Exercise 1 -> In the essay on fear around raising and teaching disabled children, how old was the writer's son when the writer already knew he was not keeping up?
Exercise 2 -> Extend the essay on fear around raising and teaching disabled children, starting after its final sentence.

[[ Document segment, beginning ]]

Updated: Jan 29, 2023

Many years ago I went to see a student in a private school for autistic adolescents. When I arrived the child was happily jumping on and off a trampoline with his occupational therapist. This young man was close to 6 foot tall and seemed like he was getting somewhat dysregulated as his glee was disorganized and somewhat manic in appearance. Within a minute of arriving back into his classroom there was a loud noise and this seemingly happy young man flipped a large table next to me. I jumped up and yelled and this child was then forcibly removed from the classroom by people who clearly knew what they were doing. It was a frightening scene.

This type of situation happens everyday in classrooms. So much fear around this child. Yes, I was scared but clearly so was the child who impulsively reacted from what I think was his already heightened state. Luckily his instructional aide was very kind and knew how to help this student return to calm but I wondered if the aide himself knew how to regulate his own nervous system because these situations are frightening for everyone involved. Fear in this situation came from many places. Fear of actual physical safety. The child’s safety and all of the people around this child were at risk. But perhaps the biggest fear is the feeling that control had been lost.

This situation may seem extreme, and it is, but fear is a familiar feeling to all parents whose children do not come into this world following the expected developmental path. The illusionary control we have as parents is shattered early and often. My own path as a parent of a son with developmental delays was full of fear. When my son was 10 months old I already knew he was not keeping up and I just didn’t want it to be true. I got him help but it was not without a lot of kicking and screaming inside. I feared that others would not understand him. I feared that he would not have friends and others would hurt him. I feared that I was unable to handle the stress coming from all of my new responsibilities. These fears were real because the threat was real. The world is not always friendly to those who take a different path.

There is also a great deal of unacknowledged fear when it comes to working with disabled children. That fear comes from sometimes not having a clue as to what to do to help a challenging child. We have our tools but children are so complex that there are times that these tools simply do not work. The fear then comes from feeling inadequate and possibly of being found out for an imposter in your colleagues or parents’ eyes.

[[ Document segment, end ]]
[[ Study material, beginning ]]

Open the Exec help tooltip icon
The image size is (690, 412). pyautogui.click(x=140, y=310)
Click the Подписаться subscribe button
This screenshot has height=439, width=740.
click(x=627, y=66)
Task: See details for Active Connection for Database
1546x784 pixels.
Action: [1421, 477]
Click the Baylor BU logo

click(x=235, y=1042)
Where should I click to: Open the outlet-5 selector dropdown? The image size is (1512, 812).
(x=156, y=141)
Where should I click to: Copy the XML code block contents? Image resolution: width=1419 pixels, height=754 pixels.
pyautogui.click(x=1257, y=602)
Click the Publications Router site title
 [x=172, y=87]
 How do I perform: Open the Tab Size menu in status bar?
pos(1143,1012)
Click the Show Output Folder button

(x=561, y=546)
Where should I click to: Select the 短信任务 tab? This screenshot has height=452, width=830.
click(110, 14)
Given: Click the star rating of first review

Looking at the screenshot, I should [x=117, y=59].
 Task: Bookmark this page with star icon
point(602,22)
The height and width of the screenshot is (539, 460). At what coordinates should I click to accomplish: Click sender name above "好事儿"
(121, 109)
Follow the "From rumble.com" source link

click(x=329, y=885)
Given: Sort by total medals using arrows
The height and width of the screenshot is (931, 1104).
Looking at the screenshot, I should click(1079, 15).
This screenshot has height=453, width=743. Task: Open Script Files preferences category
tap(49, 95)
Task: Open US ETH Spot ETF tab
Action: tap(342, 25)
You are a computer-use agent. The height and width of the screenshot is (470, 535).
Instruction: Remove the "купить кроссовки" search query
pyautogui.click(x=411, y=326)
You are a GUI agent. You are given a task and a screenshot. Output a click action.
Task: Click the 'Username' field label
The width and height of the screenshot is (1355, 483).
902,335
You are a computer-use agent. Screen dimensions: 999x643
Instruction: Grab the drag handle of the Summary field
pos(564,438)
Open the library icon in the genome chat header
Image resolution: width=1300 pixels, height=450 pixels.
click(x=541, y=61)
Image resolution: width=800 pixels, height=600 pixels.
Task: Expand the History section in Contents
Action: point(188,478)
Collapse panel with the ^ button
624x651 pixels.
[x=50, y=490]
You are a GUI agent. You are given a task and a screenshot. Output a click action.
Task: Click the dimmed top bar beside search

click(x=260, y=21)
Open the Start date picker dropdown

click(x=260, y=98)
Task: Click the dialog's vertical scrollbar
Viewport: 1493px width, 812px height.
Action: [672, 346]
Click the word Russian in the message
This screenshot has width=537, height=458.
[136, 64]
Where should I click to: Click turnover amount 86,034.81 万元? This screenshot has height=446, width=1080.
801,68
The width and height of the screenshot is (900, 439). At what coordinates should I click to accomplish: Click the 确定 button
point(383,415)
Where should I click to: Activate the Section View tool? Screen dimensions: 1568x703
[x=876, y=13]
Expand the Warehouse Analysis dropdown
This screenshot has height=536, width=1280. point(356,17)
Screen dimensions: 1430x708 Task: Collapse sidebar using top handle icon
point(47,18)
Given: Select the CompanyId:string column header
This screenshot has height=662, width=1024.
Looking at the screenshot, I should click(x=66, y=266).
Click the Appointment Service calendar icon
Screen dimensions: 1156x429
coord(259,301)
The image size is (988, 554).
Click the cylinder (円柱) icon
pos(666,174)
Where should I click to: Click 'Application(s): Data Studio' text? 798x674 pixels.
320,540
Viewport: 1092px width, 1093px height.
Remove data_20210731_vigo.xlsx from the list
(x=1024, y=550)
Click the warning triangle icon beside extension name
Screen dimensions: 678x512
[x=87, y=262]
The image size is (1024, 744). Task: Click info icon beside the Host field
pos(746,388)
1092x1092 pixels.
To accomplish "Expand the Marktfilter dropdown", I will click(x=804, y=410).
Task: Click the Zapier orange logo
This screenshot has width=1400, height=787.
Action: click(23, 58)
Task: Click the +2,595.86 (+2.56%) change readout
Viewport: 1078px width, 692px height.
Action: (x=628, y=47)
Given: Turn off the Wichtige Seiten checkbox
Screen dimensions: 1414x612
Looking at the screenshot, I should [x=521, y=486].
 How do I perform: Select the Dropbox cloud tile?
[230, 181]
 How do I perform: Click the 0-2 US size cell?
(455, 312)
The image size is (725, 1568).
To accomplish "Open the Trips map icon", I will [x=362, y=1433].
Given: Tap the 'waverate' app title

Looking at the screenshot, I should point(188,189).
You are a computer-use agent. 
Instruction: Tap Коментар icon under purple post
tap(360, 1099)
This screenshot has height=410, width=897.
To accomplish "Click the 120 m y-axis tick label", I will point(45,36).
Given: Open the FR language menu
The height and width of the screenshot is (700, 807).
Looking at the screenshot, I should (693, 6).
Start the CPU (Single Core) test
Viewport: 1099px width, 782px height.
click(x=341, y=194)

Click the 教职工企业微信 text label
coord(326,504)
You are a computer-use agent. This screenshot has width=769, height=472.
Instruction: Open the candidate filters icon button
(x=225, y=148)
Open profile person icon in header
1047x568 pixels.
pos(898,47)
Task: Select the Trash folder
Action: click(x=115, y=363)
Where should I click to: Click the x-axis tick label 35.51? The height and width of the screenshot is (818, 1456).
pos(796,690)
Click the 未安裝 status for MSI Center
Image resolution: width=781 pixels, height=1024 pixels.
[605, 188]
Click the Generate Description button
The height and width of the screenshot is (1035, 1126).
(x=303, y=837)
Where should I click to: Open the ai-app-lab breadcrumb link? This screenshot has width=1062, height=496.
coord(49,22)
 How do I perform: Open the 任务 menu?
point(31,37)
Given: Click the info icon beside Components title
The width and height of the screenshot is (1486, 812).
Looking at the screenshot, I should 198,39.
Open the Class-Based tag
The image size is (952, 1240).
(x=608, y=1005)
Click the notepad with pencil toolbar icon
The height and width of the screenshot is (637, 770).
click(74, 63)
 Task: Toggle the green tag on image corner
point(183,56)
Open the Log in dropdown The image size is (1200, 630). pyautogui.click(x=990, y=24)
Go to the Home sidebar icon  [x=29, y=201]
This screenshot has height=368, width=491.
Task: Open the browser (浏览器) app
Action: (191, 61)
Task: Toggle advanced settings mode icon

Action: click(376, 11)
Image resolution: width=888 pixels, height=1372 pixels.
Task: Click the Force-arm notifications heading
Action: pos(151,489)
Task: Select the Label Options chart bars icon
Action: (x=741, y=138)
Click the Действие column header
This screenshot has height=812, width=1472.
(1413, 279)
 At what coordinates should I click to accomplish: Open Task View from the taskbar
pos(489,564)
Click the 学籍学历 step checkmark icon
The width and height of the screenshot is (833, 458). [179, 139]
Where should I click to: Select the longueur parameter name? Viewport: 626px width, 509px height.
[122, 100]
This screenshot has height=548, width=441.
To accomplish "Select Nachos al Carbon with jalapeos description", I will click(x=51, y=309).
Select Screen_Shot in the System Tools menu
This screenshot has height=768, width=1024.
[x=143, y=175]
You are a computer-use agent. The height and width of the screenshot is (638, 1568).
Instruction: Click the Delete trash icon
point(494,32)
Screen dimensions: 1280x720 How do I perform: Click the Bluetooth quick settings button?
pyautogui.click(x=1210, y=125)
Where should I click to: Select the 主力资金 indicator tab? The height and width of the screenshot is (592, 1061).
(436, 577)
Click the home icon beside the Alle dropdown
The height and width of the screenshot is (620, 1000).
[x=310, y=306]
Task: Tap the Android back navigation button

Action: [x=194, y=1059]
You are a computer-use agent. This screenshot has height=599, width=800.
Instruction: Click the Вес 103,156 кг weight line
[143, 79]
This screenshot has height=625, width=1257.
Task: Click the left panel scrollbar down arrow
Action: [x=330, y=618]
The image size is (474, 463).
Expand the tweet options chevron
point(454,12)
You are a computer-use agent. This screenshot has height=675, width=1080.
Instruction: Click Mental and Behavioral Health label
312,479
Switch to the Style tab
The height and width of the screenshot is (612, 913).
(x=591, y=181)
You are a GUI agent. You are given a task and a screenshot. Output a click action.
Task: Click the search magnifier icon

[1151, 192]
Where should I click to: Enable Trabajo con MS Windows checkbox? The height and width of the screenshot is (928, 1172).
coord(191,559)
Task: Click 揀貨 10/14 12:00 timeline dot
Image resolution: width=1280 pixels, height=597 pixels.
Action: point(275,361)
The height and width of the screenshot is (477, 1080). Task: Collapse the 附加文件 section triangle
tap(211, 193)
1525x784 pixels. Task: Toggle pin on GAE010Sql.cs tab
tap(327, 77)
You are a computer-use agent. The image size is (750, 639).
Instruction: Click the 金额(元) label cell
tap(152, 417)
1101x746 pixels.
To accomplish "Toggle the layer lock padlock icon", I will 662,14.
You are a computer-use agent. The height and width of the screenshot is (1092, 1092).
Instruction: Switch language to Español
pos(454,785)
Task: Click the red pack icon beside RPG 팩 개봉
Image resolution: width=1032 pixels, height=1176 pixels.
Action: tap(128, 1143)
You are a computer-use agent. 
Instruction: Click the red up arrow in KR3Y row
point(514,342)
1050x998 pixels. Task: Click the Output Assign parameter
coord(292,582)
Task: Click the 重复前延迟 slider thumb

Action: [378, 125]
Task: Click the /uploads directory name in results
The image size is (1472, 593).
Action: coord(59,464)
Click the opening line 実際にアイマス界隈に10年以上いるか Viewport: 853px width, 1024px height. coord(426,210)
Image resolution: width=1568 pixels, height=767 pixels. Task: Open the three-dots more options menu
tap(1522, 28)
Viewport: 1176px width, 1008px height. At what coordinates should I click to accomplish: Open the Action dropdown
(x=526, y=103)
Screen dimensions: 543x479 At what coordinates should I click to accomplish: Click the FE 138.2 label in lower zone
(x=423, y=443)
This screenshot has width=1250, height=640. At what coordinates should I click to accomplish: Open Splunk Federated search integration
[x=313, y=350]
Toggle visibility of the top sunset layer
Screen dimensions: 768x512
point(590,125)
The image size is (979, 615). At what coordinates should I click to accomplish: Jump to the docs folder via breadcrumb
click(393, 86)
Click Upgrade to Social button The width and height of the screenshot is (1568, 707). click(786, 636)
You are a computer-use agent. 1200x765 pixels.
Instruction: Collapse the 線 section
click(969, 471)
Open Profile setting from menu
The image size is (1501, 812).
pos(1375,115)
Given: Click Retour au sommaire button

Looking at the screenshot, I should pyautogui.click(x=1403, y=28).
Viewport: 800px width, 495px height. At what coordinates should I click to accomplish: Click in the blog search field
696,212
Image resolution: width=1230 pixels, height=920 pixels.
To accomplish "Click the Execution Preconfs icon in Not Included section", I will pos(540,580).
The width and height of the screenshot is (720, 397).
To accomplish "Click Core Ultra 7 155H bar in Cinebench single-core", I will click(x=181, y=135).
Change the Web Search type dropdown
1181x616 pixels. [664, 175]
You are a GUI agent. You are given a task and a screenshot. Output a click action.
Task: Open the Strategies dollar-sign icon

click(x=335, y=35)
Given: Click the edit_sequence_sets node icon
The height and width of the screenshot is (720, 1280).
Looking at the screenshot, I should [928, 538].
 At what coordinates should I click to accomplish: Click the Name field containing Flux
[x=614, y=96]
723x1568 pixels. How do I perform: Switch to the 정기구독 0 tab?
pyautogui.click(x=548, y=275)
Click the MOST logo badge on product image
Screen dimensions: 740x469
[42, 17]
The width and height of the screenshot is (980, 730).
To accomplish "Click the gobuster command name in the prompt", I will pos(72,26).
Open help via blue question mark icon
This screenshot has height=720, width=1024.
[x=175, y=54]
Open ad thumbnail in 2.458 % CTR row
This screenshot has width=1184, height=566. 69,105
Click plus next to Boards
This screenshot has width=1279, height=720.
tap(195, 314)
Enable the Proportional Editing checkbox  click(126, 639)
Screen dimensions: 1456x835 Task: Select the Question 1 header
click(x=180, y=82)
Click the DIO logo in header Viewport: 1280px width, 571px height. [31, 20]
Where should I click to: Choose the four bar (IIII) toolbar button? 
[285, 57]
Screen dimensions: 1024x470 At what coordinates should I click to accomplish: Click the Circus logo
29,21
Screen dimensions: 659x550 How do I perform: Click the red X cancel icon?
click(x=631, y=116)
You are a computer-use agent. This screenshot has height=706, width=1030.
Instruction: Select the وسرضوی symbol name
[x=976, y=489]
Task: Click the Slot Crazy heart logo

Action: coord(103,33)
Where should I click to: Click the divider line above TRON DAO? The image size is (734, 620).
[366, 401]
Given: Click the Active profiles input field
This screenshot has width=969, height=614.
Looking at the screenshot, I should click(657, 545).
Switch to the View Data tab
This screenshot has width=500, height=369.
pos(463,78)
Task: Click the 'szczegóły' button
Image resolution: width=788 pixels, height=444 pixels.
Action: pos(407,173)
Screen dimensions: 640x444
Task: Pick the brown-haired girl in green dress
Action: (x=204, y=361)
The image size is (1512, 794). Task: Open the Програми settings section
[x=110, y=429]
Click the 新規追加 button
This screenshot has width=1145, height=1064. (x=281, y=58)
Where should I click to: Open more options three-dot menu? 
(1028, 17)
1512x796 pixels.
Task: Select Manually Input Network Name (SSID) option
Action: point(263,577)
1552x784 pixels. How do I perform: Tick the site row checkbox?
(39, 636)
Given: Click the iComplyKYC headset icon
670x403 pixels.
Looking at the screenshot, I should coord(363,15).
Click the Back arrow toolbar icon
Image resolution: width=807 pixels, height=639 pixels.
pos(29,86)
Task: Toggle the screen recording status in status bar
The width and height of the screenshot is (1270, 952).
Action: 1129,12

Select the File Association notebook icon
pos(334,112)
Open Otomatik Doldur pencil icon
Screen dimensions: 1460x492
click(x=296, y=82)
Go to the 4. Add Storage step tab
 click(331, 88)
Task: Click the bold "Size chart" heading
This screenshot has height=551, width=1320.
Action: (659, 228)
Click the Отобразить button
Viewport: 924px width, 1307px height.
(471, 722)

[[ Study material, end ]]

Exercise output 1 -> He was 10 months old.

Exercise output 2 ->
All emotions want to be felt and acknowledged but for many of us the feelings of fear can get stuffed and turned inwards as anxiety or outwards as possibly anger and resentment. There is also the tendency to want to make it go away by trying to control every outcome. We may get straight to “fixing” the broken child so they can get back on track and we can finally breathe. Of course what message does it send to a child about their worthiness, right here and right now, when we are so consumed with fixing? Is there any wonder that the rates of anxiety and depression are so high for disabled youth? They are literally swimming in not only their own fears but from all the caring adults around them.

I think this is where mindfulness practices can really be helpful. When we connect to ourselves every day, in some way, we can feel into our experiences instead of getting caught up in our anxious thoughts. We start to ask ourselves questions like how do we want to feel around a child? Do we want to feel anxious and afraid or do we want to feel confident and clear? Do we take time to notice when we are allowing fear to push us away from seeing the beauty that is all around us? Are our judgments about a child serving or hindering them from growing? What would it feel like to model actually just feeling our feelings instead of running away? These are tough questions that I believe us adults need to ask if we want to actually serve and make a better world for ourselves and for disabled children.